Nel 1902, lo storico e archeologo Eugène Beuvois, si interessò a lungo dei Tecpantlacs, di seguito la questioni dei Templari in Messico fu popolarizzata da libri molto fantasiosi come Les Mystères Templiers di Louis Carpentier, secondo il quale i Cavalieri facevano la spola dal loro porto di La Rochelle al Nuovo Mondo e trasportavano segretamente in Europa l'argento estratto nel continente americano. Il mito dei Templari in America ha dato spunto a varie opere di Fiction ed alcuni albi a fumetti, purtroppo, però, a parte il nome Tecpantlacs e il ritrovamento di pietre con inciso croci vagamente patenti (cioè le cui braccia si allargano alle estremità come nelle insegne templari) non esistono reali prove a supporto della loro presenza.

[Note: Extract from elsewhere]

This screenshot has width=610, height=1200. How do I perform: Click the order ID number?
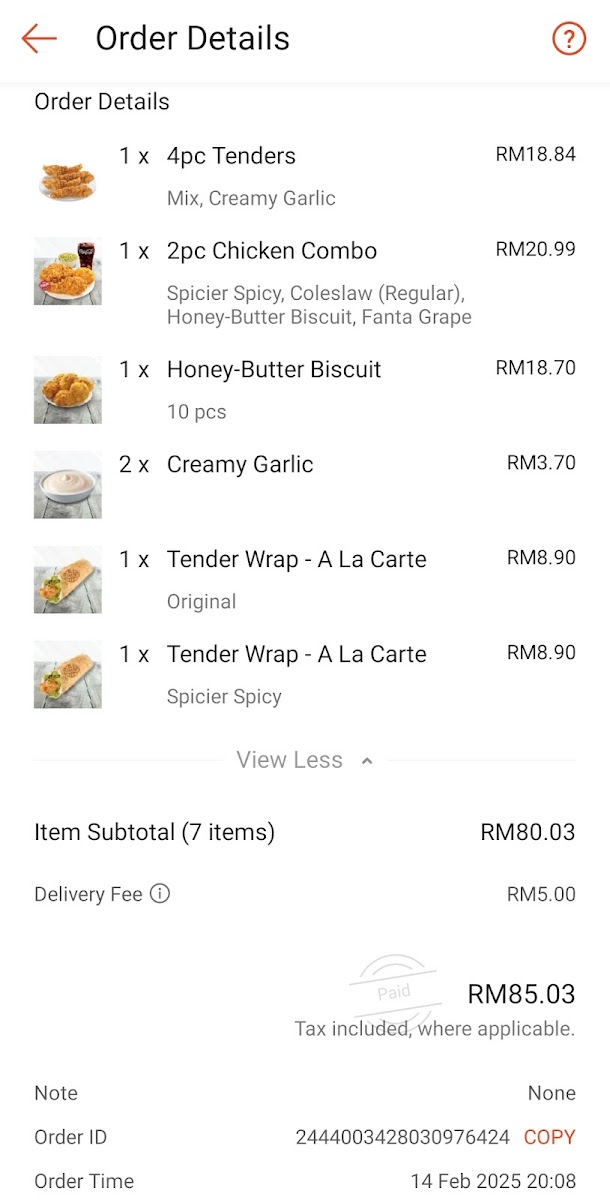(402, 1137)
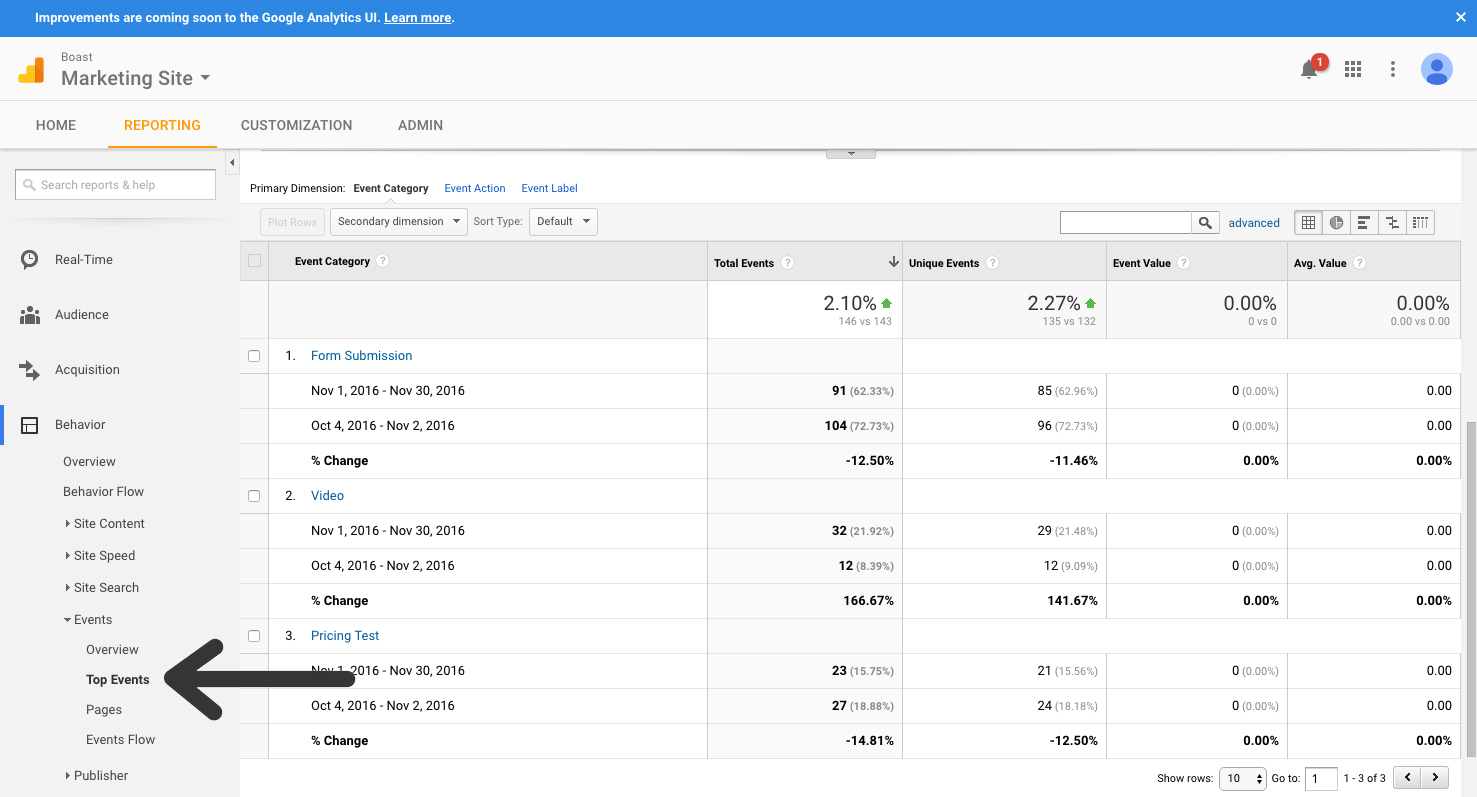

Ugolino Vivaldi e suo fratello Vadino, navigatori del XIII secolo, hanno ralizzato un'epica impresa. Dopo la sconfitta Cristiana, i territori del Vicino Oriente erano impraticabili, e si rendeva necessaria una via commerciale alternativa. Affascinati dai racconti di un prigioniero francese e dalla leggenda del ricchissimo Prete Gianni, i fratelli Genovesi convinsero un consorio di commercianti e maggiorenti Genovesi a finanziare una spedizione per verificare se si poteva andare "ad partes Indiae per mare oceanum" (dalle parti dell'India navigando l'Oceano). Ovvero circumnavigando l'Africa come fecero secoli dopo Bartolomeo Diaz e Vasco de Gama. I fratelli saparono da Genova nel 1291 al comando delle Galee Sant'Antonio e Allegranza. Dopo aver superato le Colonne d'Ercole e aver veleggiato lungo le coste inesplorate dell'Africa Occidentale, discesero lungo le coste africane, ma, ai confini meridionali del Marocco, della spedizione (pur gestita in modo esperto e con strumenti allora all'avanguardia come bussola e astrolabio) si p***e ogni traccia. Ugolino e Vadino furono ricercati invano dalle Canarie fino al Senegal. Nel 1315 Sorleone, il figlio di Ugolino, organizzò e condusse un'infruttuosa spedizione sulle tracce del Padre e dello Zio in base a dicerie secondo le quali i fratelli Vivaldi, dopo aver effettivamente circumnavigato l'Africa, sarebbero giunti in Etiopia, e qui sarebbero stati catturati da Prete Gianni o dal Sovrano dell'immaginario Regno africano di Abdeselib, attiguo e alleato a quello del Prete Gianni. Secondo altre leggende, nel XV secolo, nell'attuale Senegal, dimoravano uomini bianchi che parlavano il genovese e dichiaravano di discendere dai superstiti della spedizione dei Vivaldi.
Negli anni '50, l'Etnologo Franco Prosperi, più noto per la sua successiva carriera di regista, durante uno dei suoi frequenti viaggi di studio in Africa, trovò e fotografo in Zimbabwe una roccia su cui era incisa la scitta "V V AD 1294", ora coperta dalle acque del bacino di Kariba. Immaginò che potesse riferirsi a Vadino Vivaldi, e, in base a questo presupposto, scrisse il romanzo "Due vele per un sogno". I fratelli non sarebbero scomparsi in mare. SI sarebbro inoltrati nel Cotinente nero verso un regno che sapevano inesistente, ma che permetteva loro di non smettere di sognare.